Please quote the newsgroup reply below about turning spaces into dashes in full, word for word.

*** Opening TEXT SECTION ***

Re: spaces to dashes with exception

From: Chris F.A. Johnson (cfajohnson_at_gmail.com)
Date: 07/08/05


Date: Thu, 7 Jul 2005 19:48:32 -0400

On 2005-07-07, Sebastian Luque wrote:
> "Chris F.A. Johnson" <cfajohnson@gmail.com> wrote:
>
> [...]
>
>>> Looking at _onedash_nospace and the second call, I suppose it can't.
>>
>> Why would you suppose that?
>
> Sorry I meant to ask whether $file could stand for a directory that
> _onedash_nospace could act on recursively, not just the directory *name*.

   _onedash_nospace does not act on a file or a directory; it acts on
   a single string.

> However, if I have a sample directory with:
>
>> sluque[shell]$ ls -al
><other files snipped for clarity>
> drwxr-xr-x 4 sluque users 4096 2005-07-07 09:45 .
> drwxr-xr-x 5 sluque users 4096 2005-07-04 00:07 ..
> -rw-r--r-- 1 sluque users 0 2005-07-07 09:44 atest-- abc
> drwxr-xr-x 2 sluque users 4096 2005-07-07 09:44 testing ab- c
>
> and, once _onedash_nospace has been defined, I do:
>
>> sluque[shell]$ _onedash_nospace *
>> sluque[shell]$ echo $_ONEDASH_NOSPACE
> atest-asd
>
>
> It didn't pick up the directory.

*** Closing TEXT SECTION ***
*** Opening DATA BELOW ***

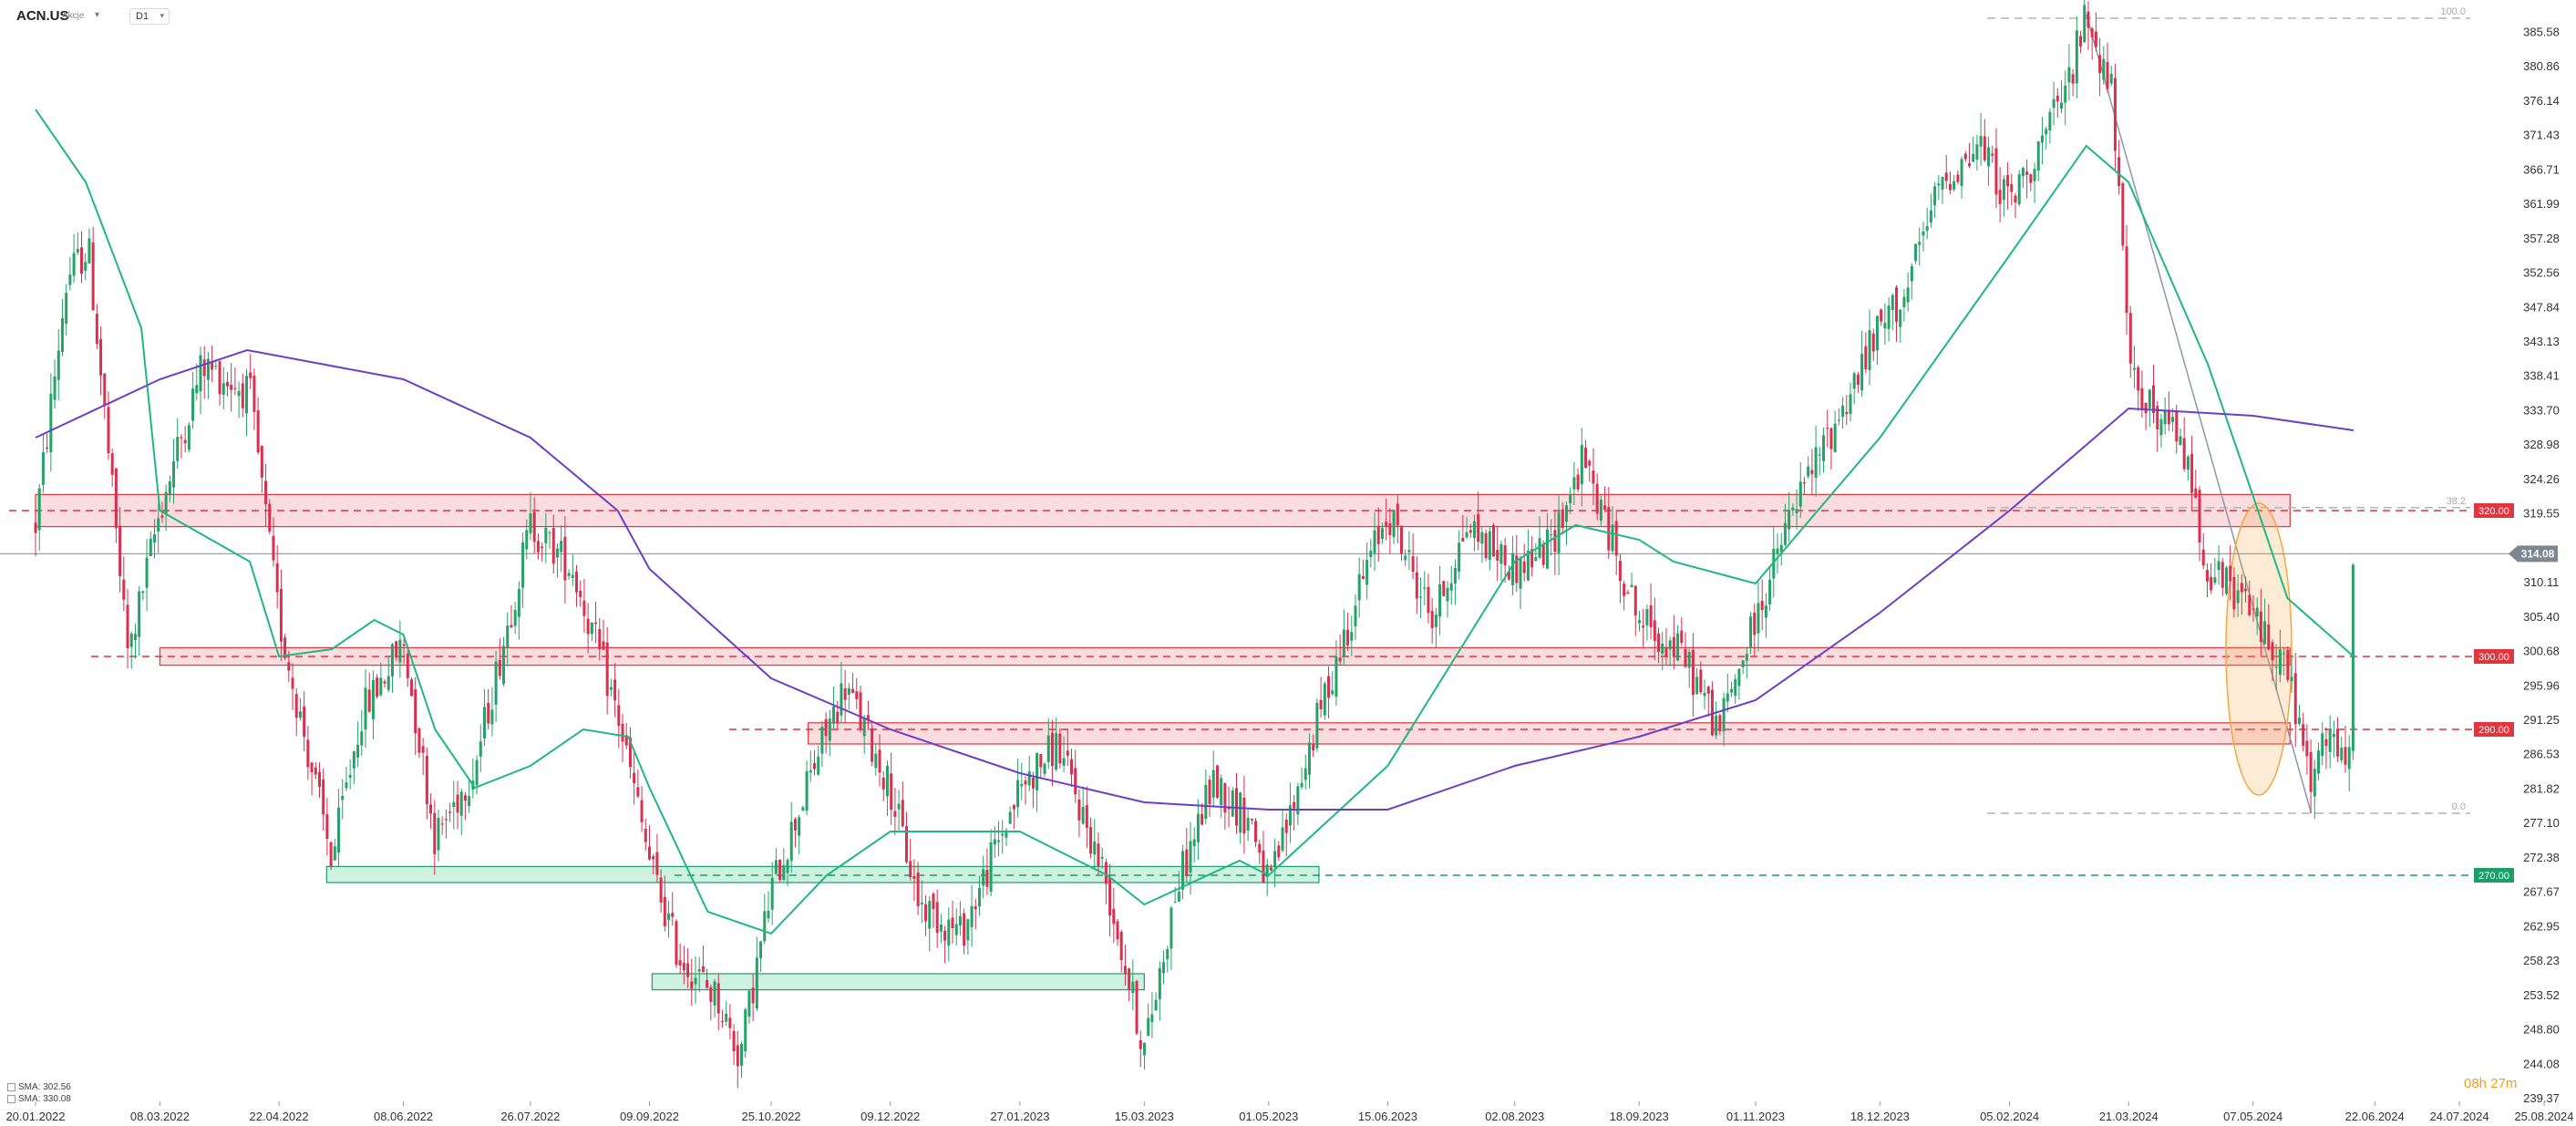  Describe the element at coordinates (2542, 960) in the screenshot. I see `y-tick-label: 258.23` at that location.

*** Closing DATA BELOW ***

YOUR SOLUTION:
Re: spaces to dashes with exception

From: Chris F.A. Johnson (cfajohnson_at_gmail.com)
Date: 07/08/05


Date: Thu, 7 Jul 2005 19:48:32 -0400

On 2005-07-07, Sebastian Luque wrote:
> "Chris F.A. Johnson" <cfajohnson@gmail.com> wrote:
>
> [...]
>
>>> Looking at _onedash_nospace and the second call, I suppose it can't.
>>
>> Why would you suppose that?
>
> Sorry I meant to ask whether $file could stand for a directory that
> _onedash_nospace could act on recursively, not just the directory *name*.

   _onedash_nospace does not act on a file or a directory; it acts on
   a single string.

> However, if I have a sample directory with:
>
>> sluque[shell]$ ls -al
><other files snipped for clarity>
> drwxr-xr-x 4 sluque users 4096 2005-07-07 09:45 .
> drwxr-xr-x 5 sluque users 4096 2005-07-04 00:07 ..
> -rw-r--r-- 1 sluque users 0 2005-07-07 09:44 atest-- abc
> drwxr-xr-x 2 sluque users 4096 2005-07-07 09:44 testing ab- c
>
> and, once _onedash_nospace has been defined, I do:
>
>> sluque[shell]$ _onedash_nospace *
>> sluque[shell]$ echo $_ONEDASH_NOSPACE
> atest-asd
>
>
> It didn't pick up the directory.